Are revolutionaries (aka murderers) like Che Guevara the best choices for learning how to write? Frantz Fanon was a Marxist humanist. Is writing a “manifesto” a good way to teach? Why not studying Pol Pot while he’s at it? Or Arafat? We need criminals to learn how to write? Is “rewriting history” a good place to start? It sounds more like a Marxist “how to” class rather than an actual writing class.
The course tasks students with “producing a Manifesto, drafting a white paper that critically analyzes a particular issue, and writing a persuasive essay on rewriting history and confronting memory.”
Gingrich, who was a professor of history before being elected to Congress, slammed the course offering in a tweet.

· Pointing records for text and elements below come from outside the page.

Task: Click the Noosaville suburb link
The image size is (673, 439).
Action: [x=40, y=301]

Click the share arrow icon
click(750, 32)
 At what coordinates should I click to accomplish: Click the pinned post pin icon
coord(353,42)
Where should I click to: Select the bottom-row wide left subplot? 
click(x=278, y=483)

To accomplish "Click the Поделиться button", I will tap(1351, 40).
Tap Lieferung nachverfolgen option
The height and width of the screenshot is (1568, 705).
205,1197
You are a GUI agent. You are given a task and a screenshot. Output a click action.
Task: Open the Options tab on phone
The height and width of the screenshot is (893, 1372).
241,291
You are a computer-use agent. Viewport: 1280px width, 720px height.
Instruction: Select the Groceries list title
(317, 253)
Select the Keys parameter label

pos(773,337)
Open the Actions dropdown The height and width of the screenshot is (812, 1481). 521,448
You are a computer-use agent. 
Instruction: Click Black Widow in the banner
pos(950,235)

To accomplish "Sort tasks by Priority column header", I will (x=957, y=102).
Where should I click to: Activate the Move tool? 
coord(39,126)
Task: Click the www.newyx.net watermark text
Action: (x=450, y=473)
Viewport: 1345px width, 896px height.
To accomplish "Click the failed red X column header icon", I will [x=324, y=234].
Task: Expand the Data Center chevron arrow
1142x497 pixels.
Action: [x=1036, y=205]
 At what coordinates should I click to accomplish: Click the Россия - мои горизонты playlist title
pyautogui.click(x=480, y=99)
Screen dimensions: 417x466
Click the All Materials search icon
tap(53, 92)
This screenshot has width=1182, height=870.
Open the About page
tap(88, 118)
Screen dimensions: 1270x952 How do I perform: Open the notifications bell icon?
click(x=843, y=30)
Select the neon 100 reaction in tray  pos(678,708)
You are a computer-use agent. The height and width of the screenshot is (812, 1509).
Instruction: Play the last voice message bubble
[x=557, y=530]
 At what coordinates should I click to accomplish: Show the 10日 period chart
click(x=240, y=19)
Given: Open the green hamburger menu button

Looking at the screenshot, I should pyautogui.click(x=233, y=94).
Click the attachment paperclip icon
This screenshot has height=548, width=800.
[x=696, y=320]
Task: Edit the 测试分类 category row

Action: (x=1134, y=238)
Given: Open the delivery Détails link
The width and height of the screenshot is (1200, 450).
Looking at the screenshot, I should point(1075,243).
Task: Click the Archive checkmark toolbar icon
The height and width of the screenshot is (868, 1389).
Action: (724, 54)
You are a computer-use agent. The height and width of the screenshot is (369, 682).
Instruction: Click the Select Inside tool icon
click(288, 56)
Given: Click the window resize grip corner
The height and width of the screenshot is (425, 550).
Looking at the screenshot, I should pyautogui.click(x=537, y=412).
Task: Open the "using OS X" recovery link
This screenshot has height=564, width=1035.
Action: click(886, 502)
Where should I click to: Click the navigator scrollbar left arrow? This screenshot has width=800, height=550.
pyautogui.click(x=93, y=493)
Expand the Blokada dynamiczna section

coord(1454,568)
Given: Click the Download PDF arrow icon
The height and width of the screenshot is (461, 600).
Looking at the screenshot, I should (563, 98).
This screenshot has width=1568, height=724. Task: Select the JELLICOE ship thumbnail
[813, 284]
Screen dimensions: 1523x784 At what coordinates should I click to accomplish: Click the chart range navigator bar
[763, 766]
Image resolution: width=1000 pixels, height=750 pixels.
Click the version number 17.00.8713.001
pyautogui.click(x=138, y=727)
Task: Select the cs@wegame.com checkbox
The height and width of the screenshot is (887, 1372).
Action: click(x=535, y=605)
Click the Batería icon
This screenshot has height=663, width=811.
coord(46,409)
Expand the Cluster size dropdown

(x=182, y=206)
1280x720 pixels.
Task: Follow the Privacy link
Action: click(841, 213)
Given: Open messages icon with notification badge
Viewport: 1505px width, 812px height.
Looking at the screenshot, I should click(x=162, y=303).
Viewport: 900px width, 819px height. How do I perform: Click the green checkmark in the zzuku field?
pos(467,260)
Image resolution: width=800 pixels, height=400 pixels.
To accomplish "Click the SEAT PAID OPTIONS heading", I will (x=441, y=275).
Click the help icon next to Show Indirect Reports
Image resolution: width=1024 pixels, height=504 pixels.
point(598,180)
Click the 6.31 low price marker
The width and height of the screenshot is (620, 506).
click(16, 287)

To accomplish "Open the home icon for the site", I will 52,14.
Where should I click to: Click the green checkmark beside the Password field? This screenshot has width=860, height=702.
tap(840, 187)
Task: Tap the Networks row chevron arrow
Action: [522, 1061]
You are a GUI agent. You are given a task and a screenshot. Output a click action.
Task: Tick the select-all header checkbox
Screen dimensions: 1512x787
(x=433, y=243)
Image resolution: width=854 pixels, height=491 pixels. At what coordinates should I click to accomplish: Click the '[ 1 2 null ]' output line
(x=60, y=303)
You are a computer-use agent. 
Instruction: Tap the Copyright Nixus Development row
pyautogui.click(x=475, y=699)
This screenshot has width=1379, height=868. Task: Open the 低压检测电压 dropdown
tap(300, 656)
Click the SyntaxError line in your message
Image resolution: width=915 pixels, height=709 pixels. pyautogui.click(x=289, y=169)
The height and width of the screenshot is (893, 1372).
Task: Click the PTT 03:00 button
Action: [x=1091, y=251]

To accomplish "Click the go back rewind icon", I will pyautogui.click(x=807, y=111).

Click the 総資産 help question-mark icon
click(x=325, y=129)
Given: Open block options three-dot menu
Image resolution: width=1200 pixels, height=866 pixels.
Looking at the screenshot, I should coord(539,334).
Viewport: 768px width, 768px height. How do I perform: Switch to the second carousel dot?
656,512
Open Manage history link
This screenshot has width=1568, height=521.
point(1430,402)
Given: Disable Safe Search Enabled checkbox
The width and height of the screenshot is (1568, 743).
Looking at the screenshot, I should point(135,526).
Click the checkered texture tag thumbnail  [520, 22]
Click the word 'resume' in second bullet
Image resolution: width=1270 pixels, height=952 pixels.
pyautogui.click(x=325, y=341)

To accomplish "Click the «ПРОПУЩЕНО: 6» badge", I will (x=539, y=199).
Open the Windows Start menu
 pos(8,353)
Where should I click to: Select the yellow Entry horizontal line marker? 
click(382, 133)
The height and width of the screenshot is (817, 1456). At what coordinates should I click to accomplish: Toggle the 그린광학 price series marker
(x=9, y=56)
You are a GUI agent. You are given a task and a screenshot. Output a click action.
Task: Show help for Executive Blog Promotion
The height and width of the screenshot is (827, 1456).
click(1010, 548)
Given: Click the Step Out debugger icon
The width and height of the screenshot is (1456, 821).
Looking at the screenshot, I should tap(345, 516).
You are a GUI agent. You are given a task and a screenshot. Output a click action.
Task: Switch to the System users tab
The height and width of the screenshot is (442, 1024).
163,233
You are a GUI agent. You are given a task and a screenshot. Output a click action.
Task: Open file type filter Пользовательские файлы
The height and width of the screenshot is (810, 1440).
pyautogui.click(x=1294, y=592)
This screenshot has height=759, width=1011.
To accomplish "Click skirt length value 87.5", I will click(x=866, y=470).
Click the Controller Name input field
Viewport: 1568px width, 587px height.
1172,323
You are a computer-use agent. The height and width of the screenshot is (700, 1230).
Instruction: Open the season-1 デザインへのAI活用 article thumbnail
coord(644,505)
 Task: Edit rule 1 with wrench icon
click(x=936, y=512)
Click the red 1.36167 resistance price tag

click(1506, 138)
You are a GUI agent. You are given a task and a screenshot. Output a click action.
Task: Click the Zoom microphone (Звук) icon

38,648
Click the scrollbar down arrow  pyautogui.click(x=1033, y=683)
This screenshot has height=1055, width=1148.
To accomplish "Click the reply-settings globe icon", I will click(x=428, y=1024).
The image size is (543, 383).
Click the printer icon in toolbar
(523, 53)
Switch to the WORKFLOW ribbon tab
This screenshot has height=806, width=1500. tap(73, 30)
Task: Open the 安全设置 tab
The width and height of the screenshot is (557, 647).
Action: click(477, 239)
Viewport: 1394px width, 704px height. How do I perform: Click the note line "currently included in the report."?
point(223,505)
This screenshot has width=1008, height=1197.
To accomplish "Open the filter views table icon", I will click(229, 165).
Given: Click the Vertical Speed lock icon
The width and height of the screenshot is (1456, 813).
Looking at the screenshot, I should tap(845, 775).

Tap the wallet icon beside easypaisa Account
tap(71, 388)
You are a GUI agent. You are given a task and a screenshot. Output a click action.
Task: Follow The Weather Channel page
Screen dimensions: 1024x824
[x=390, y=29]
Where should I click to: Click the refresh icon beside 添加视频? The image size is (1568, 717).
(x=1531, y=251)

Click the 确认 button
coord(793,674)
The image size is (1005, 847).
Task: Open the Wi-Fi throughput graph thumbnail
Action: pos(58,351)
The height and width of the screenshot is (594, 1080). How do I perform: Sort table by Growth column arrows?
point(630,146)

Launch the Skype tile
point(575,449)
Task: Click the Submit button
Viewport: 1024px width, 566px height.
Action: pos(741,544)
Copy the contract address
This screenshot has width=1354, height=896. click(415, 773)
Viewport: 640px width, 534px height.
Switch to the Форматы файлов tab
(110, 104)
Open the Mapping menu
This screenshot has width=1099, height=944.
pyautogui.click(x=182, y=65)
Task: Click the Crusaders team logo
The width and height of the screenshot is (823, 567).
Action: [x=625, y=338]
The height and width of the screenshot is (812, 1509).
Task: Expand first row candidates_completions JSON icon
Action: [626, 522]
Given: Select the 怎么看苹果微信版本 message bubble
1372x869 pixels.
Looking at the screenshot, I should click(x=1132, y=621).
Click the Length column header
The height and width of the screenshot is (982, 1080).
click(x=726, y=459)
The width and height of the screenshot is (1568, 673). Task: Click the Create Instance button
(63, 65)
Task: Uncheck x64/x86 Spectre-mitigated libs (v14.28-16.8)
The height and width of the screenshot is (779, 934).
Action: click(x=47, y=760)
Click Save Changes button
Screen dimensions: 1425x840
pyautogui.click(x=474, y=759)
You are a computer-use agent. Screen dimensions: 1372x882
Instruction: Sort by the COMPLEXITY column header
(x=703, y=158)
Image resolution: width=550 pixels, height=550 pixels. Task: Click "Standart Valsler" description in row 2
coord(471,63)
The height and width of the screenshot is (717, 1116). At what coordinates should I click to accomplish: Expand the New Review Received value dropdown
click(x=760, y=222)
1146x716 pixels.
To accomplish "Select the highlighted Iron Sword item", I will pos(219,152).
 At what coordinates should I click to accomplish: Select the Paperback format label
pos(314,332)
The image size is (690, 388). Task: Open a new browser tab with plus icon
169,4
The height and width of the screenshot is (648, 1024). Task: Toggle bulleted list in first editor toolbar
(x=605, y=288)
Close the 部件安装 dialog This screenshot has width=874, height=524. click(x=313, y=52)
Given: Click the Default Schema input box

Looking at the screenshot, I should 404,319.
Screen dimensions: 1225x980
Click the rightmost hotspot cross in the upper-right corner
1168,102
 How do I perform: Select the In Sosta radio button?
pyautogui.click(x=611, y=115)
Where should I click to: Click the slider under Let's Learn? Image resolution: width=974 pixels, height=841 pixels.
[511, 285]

Washington and Lee University’s course on “how to overthrow the state” is one further sign of the insanity taking over higher education. The alumni should rise up and show how to overthrow a crazy college administration.
— Newt Gingrich (@newtgingrich) September 4, 2020
In a statement, Washington and Lee President Will Dudley lamented that the course had been “distorted, sensationalized, and turned into political fodder on blogs, television, and social media.”
He said that the goal of the sensational course description was “getting students’ attention and capturing their imagination.”
’What better way to teach the power of writing — the idea that the pen is mightier than the sword — than to ask students to read and evaluate historical texts that aspired to move their original audiences to revolution?’ wrote Dudley.
He noted that both the Declaration of Independence and South Carolina’s 1860 Articles of Secession were required reading in the course.
’The course does not advocate revolution or train students for it. It studies how revolutionaries have written in order to help students become more powerful and persuasive writers,’ wrote Dudley.
He continued that the “overreaction” to the course “calls for reflection on civility,” noting that within the campus, people “disagree about many things, ranging from course titles to the name of the university.”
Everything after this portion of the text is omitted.